_Brontekst_
========

Op welke manier wordt overigens vorm gegeven aan de geheimhoudingsplicht van alle medewerkers van zorgverzekeraars. Hebben zij een beroepscode, leggen zij een eed of gelofte af?

De minister meldt ergens dat onderzoek naar versleuteling van de DBC's geschiedt door het SIV en dat daar in oktober over wordt gerapporteerd. Wat is het SIV?

Hoe reëel acht de minister de kans dat vanaf 1 januari 2006 het BSN operationeel is?

Wanneer baart de commissie Korthals Altes nu eindelijk het voorstel voor een maatschappelijk aanvaardbaar uurtarief voor specialisten? Dat zou toch al in juni bekend zijn?

We ontvingen onlangs het rapport dat het onderzoek beschrijft naar alternatieven voor no claim en eigen risico, een ander punt dat in de motie Swenker c.s. werd genoemd. Mijn conclusie is dat het hoe dan ook ingewikkeld is om wijzigingen in te voeren en dat het dan misschien maar het beste is om de evaluaties af te wachten.

Met één uitzondering mijns inziens en dat is het verschil dat er ligt tussen wat wel en niet valt onder no claim en eventueel eigen risico. Zelfs de zorgverzekeraars hebben hier veel moeite mee en wijzen ook op het probleem hoe een eigen risico met een restitutiepolis is te verrekenen.

========

_Aangeleverde lijst_
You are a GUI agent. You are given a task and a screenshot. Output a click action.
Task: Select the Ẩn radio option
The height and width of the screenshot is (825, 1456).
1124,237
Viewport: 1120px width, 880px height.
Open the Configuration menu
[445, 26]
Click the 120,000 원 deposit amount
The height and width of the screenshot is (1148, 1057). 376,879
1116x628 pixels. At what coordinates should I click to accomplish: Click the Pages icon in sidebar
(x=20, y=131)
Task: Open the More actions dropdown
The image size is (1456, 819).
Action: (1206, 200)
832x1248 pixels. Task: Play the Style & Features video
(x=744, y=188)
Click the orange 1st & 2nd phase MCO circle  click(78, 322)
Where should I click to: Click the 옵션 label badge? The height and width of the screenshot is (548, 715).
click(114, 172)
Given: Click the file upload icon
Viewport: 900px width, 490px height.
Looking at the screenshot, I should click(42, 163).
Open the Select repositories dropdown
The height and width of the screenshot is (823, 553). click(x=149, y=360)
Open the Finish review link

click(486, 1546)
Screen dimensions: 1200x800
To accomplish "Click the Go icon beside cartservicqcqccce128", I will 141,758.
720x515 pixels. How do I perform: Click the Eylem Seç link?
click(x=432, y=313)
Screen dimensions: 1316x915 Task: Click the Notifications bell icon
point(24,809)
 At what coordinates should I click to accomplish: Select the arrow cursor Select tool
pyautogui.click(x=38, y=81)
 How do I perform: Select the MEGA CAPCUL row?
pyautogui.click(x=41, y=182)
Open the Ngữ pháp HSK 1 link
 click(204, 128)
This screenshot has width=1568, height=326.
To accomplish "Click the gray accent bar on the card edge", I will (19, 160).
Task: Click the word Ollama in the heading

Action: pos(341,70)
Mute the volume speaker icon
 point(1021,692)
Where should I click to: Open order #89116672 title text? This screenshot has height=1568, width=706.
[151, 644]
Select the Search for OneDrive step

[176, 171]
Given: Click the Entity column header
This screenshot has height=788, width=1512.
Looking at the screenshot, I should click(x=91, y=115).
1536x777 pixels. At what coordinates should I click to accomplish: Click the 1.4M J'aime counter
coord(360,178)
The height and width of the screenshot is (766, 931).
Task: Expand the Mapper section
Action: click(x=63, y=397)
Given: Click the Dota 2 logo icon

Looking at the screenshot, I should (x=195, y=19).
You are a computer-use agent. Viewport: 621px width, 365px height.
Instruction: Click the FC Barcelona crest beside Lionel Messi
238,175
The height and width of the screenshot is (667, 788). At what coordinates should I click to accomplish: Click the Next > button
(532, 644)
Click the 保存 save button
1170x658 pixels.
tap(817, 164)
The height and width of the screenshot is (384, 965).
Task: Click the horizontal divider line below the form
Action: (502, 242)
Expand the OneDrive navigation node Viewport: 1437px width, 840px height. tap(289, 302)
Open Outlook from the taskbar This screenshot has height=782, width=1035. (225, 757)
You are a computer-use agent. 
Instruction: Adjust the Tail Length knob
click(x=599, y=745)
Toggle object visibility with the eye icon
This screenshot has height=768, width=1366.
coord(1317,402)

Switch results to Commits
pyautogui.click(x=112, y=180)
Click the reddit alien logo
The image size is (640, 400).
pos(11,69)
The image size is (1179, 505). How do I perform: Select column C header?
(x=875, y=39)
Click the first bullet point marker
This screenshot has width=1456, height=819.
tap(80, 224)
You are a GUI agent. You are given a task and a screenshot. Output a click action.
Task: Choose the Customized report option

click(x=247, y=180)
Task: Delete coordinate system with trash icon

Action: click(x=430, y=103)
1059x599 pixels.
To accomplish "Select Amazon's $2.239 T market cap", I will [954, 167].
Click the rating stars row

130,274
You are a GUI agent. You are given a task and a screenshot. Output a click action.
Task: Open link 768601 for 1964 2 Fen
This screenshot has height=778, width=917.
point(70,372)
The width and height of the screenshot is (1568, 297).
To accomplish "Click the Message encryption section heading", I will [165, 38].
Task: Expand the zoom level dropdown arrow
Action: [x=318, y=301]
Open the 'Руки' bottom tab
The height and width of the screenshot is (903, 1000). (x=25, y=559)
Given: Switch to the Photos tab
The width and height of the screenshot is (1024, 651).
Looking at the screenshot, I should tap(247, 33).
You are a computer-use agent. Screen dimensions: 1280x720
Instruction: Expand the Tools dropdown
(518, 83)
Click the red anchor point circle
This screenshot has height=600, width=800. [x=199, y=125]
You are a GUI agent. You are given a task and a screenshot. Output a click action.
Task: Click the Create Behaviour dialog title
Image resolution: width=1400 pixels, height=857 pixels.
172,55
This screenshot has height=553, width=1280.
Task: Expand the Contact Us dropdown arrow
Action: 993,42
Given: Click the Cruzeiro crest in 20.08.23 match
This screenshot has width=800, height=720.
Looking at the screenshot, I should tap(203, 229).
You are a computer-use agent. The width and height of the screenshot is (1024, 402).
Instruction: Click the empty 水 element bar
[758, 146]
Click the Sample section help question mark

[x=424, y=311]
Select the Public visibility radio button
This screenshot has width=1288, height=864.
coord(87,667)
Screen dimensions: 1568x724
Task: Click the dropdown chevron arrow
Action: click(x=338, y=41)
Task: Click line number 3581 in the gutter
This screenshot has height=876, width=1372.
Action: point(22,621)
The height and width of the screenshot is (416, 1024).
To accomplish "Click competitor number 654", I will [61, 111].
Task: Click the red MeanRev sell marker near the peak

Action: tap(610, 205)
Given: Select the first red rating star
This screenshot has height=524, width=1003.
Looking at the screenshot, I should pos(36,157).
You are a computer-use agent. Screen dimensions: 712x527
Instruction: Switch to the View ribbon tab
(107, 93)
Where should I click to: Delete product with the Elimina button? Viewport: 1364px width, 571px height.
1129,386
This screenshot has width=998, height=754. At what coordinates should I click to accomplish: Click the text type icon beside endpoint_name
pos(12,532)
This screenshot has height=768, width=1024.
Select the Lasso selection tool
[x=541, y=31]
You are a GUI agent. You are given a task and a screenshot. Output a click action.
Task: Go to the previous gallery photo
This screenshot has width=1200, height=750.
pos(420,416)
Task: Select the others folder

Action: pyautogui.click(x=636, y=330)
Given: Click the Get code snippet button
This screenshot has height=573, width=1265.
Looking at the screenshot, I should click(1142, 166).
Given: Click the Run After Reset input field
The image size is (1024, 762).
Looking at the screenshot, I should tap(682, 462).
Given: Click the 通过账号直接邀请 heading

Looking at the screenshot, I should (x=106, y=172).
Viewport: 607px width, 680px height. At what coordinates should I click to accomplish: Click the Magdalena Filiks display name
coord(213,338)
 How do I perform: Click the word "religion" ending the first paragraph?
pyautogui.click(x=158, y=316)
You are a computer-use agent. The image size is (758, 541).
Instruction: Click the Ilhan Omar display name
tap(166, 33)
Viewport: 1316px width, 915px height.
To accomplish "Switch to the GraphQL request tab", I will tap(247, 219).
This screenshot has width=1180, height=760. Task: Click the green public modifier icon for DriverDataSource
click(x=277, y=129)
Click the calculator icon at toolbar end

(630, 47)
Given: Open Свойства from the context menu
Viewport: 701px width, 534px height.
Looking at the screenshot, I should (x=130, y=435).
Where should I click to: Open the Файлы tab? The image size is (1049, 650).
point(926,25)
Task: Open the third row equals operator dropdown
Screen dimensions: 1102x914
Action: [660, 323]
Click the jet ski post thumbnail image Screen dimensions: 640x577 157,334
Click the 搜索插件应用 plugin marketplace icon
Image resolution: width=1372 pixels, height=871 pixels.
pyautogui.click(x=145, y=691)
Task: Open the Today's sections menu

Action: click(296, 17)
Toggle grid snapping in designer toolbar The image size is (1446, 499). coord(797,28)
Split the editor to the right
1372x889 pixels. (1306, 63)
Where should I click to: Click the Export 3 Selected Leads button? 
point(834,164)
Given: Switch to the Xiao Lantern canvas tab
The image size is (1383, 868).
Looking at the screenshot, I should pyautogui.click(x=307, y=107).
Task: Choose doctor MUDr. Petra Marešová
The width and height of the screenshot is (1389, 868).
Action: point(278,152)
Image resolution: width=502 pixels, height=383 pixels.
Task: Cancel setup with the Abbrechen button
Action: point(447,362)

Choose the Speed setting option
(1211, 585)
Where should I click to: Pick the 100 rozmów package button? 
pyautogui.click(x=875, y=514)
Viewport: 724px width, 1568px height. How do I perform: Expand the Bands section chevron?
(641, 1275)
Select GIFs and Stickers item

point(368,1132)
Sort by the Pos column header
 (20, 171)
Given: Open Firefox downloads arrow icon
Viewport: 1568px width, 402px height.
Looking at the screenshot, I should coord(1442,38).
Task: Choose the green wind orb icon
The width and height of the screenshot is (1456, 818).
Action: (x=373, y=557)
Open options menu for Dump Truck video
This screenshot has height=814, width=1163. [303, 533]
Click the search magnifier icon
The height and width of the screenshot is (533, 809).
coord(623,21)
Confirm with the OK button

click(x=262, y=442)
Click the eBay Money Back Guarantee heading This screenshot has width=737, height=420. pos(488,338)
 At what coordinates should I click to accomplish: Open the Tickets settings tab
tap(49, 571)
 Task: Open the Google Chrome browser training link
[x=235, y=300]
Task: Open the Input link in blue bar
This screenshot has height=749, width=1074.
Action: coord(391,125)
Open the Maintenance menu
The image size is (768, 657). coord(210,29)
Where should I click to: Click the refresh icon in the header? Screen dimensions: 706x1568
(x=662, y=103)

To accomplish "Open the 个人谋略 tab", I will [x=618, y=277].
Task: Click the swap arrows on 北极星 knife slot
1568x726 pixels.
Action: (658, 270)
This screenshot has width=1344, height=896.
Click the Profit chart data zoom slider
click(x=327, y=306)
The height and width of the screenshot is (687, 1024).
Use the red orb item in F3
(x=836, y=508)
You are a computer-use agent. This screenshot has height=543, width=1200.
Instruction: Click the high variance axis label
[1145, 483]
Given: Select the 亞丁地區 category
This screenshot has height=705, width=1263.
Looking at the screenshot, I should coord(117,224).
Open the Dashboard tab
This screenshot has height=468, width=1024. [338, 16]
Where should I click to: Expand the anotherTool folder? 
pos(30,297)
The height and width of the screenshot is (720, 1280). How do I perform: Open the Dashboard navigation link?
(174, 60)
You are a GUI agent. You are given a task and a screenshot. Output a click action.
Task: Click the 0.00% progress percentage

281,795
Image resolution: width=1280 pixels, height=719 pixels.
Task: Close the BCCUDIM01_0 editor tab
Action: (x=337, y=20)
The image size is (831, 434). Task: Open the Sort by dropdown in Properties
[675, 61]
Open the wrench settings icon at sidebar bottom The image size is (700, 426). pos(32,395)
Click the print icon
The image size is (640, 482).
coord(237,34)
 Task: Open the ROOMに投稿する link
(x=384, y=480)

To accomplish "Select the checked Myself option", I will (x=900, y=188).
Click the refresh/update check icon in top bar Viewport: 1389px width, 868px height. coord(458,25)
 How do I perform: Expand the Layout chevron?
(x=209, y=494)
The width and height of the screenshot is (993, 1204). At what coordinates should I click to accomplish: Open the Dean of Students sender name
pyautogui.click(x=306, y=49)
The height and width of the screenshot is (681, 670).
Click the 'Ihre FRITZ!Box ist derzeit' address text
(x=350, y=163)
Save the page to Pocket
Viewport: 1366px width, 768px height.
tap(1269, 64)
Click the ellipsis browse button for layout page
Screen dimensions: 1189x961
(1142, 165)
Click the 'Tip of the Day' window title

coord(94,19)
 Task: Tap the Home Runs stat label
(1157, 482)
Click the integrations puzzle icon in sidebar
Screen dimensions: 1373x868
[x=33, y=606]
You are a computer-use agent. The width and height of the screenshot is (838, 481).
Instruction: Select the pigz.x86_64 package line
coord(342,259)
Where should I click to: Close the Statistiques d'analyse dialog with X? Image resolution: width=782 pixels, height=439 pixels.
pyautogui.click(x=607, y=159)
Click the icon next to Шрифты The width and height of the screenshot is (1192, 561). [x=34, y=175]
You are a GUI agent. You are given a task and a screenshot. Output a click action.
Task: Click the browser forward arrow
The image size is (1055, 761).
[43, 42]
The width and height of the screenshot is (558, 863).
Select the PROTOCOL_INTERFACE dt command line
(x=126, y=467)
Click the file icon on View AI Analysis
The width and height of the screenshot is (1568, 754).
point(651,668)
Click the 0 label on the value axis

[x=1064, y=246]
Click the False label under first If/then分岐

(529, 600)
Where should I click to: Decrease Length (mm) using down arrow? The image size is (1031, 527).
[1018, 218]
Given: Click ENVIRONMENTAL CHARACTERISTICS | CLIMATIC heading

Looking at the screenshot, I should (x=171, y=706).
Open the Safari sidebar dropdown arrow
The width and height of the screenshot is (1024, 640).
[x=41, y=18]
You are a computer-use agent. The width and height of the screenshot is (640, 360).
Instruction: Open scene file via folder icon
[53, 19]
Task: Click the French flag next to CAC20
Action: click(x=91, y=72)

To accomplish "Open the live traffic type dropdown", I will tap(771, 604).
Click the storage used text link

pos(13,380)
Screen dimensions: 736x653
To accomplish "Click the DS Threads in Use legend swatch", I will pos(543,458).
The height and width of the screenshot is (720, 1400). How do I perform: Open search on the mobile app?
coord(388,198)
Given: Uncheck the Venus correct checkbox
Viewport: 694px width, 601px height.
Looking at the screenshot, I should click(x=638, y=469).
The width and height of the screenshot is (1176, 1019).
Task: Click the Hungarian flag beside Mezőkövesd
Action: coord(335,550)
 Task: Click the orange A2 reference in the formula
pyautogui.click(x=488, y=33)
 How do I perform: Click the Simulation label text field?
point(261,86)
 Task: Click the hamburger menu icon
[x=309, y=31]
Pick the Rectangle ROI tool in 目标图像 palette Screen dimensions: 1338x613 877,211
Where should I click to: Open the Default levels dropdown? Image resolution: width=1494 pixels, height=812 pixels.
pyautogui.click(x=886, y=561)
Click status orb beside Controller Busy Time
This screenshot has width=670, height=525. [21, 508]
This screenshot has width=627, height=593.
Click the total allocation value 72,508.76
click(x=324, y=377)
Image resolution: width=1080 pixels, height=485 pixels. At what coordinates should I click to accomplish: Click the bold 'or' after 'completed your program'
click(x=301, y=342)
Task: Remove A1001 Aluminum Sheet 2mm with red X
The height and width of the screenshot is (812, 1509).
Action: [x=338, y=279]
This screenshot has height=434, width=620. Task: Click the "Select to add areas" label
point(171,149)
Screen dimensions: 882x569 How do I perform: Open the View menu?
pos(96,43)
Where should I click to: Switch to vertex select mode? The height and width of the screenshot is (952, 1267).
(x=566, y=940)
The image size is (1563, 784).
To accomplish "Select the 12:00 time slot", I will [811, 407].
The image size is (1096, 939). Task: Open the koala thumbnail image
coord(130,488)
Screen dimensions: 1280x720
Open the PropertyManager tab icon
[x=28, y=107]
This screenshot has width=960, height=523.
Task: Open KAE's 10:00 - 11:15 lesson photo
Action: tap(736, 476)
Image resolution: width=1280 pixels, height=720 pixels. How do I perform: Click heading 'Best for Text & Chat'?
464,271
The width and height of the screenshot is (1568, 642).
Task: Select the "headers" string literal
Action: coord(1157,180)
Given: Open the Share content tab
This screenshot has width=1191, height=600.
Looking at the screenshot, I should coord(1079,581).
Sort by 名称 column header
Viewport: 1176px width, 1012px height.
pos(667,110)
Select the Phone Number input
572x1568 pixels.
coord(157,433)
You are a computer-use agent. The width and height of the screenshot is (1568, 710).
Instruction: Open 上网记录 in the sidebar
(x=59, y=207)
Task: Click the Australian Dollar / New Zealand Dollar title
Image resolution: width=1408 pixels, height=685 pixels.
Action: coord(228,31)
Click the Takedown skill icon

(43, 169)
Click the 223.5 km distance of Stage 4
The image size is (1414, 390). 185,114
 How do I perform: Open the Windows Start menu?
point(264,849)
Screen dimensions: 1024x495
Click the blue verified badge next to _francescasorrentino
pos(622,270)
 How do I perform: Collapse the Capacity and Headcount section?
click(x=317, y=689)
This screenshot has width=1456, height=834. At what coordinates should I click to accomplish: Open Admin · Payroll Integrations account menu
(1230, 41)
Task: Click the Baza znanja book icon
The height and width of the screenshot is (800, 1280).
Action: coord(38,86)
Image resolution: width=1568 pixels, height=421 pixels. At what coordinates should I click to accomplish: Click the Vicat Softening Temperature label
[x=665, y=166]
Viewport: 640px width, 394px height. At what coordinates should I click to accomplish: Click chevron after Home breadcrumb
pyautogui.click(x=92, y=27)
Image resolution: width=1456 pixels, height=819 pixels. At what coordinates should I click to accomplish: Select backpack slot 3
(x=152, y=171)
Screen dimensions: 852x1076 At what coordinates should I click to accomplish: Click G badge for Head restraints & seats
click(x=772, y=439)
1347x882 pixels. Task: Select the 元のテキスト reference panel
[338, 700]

========

_Opdrachten_
1. Geef het stuk van de brontekst van "De minister meldt" tot "BSN operationeel is?" opnieuw weer en verwissel daarin "minister" voor "staatssecretaris".
2. Wie verricht volgens de brontekst onderzoek naar versleuteling van de DBC's?
3. Zet de tekst over no claim, eigen risico en de zorgverzekeraars voort na de laatste zin.

_Antwoorden_
1.
De staatssecretaris meldt ergens dat onderzoek naar versleuteling van de DBC's geschiedt door het SIV en dat daar in oktober over wordt gerapporteerd. Wat is het SIV?

Hoe reëel acht de staatssecretaris de kans dat vanaf 1 januari 2006 het BSN operationeel is?

2. Het SIV.

3.
Is de minister nog van plan hier wat aan te doen? Mijn voorstel zou zijn om in ieder geval huisartsenzorg in zijn totaliteit niet onder het eigen risico te laten vallen, zoals ook bij de no claim het geval is. Dit zal de duidelijkheid zeker ten goede komen.

Graag zou ik willen dat de minister nog eens uitlegde hoe het nu zit met de AWBZ premie.

In de brochure van VWS, Ziektekostenverzekeringen in Nederland, het nieuwe Zorgverzekeringsstelsel, staat dat iedereen die van rechtswege AWBZ verzekerd is verplicht is een zorgverzekering te sluiten en als toelichting dat het gaat om degenen die legaal in Nederland wonen of in het buitenland wonen en in Nederland werken en aan de loonbelasting onderworpen zijn.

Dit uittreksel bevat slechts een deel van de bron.